Nel test dedicato allo zoom 3x, il Galaxy S26 Plus non ha consentito di utilizzare effettivamente il teleobiettivo in una scena con una bottiglia. Il sistema è passato automaticamente a un ritaglio ottenuto dalla fotocamera principale. Anche quando il mirino mostrava temporaneamente l’obiettivo zoom, lo scatto finale non veniva registrato con quel sensore.
Con fonti luminose più dirette, il teleobiettivo Samsung è stato attivato, ma i risultati sono rimasti limitati: dettagli sfocati, rumore, gamma dinamica ridotta e colori poco saturi. Il sensore più grande dell’OPPO ha prodotto immagini non perfette, ma più fedeli alla scena originale.

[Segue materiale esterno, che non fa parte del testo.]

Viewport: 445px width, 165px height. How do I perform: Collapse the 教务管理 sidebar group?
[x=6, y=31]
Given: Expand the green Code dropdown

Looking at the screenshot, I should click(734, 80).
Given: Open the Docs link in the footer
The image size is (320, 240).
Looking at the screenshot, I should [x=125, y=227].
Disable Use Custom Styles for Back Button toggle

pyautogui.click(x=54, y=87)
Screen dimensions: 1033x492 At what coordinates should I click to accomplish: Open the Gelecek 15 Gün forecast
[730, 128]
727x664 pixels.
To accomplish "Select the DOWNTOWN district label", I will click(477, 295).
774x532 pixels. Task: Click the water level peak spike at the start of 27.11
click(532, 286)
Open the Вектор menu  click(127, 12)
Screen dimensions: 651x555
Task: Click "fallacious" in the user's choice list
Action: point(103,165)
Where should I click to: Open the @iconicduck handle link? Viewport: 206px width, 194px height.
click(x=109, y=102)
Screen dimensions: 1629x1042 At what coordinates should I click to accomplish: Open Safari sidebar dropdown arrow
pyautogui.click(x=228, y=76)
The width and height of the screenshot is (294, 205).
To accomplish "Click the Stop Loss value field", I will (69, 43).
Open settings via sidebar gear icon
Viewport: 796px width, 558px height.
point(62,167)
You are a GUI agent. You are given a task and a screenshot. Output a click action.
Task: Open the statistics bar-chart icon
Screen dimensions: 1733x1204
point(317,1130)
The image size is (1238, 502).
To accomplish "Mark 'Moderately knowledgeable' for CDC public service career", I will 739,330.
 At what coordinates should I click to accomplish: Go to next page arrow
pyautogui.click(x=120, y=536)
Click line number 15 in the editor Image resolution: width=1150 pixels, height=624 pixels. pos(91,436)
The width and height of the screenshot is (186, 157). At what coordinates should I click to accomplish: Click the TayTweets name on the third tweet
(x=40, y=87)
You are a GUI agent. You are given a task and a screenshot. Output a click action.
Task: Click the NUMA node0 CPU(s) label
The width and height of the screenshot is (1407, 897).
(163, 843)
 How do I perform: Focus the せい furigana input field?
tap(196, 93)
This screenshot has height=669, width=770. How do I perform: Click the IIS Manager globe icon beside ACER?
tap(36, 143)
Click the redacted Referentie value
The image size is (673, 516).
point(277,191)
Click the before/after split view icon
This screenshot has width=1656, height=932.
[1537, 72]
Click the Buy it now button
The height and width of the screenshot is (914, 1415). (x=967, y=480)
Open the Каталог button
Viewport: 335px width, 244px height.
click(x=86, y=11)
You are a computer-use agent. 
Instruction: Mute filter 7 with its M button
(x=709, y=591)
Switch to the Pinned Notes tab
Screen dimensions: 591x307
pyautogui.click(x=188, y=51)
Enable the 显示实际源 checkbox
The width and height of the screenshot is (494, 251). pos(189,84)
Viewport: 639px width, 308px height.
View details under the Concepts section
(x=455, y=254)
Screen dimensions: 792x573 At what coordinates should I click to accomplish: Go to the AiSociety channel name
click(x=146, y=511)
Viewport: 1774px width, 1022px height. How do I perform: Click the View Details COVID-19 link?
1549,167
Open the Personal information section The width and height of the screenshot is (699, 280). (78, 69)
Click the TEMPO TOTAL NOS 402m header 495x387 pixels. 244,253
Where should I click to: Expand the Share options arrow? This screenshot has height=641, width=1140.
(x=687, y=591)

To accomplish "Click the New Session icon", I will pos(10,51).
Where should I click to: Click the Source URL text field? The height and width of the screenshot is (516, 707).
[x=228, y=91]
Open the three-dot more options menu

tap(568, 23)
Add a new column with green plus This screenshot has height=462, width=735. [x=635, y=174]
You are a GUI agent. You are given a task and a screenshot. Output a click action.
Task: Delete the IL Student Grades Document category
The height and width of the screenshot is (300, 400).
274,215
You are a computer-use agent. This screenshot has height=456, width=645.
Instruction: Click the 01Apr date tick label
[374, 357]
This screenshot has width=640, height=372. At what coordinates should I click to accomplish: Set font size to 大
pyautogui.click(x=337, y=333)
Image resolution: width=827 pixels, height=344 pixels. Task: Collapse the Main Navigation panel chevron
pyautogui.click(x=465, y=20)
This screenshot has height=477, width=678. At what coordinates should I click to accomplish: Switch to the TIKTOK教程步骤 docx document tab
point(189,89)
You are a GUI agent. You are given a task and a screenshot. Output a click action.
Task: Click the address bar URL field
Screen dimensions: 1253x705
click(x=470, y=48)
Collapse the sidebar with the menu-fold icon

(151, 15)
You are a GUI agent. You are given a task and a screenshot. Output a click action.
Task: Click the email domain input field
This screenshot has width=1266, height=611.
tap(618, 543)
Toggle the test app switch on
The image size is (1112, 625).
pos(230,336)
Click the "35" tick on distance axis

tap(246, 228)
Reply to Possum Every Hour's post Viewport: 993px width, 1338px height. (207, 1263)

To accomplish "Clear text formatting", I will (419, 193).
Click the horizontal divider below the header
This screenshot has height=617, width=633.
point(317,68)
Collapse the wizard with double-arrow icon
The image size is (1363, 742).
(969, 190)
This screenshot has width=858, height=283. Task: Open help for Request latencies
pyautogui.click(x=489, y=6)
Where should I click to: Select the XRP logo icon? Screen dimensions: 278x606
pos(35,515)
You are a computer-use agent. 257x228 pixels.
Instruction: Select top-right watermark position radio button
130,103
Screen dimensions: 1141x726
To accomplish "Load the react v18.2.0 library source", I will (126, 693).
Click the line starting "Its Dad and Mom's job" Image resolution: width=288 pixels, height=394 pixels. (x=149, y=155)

perché i sensori fotografici più grandi sono importanti
Le prove considerate rappresentano condizioni estreme, ma mostrano la differenza tra una fotocamera valida e una soluzione realmente completa. Uno smartphone con più obiettivi dovrebbe garantire un livello di qualità equilibrato su tutte le fotocamere. Un teleobiettivo o un grandangolo efficace di giorno, ma poco utilizzabile in condizioni di luce ridotta, limita la versatilità dell’intero sistema.
La fotografia computazionale può ridurre il divario con l’hardware più avanzato, ma necessita di dati di partenza di buona qualità. Un sensore più ampio fornisce maggiori informazioni al software, trasformando l’elaborazione in una rifinitura invece che in un sostegno indispensabile.
Nel valutare uno smartphone fotografico premium, è quindi importante esaminare con attenzione le specifiche dei sensori. Megapixel e aperture molto ampie non bastano: le dimensioni del sensore, soprattutto nelle fotocamere secondarie, possono incidere in modo decisivo sulla resa finale. Un solo componente debole può compromettere la versatilità di un dispositivo dal prezzo elevato.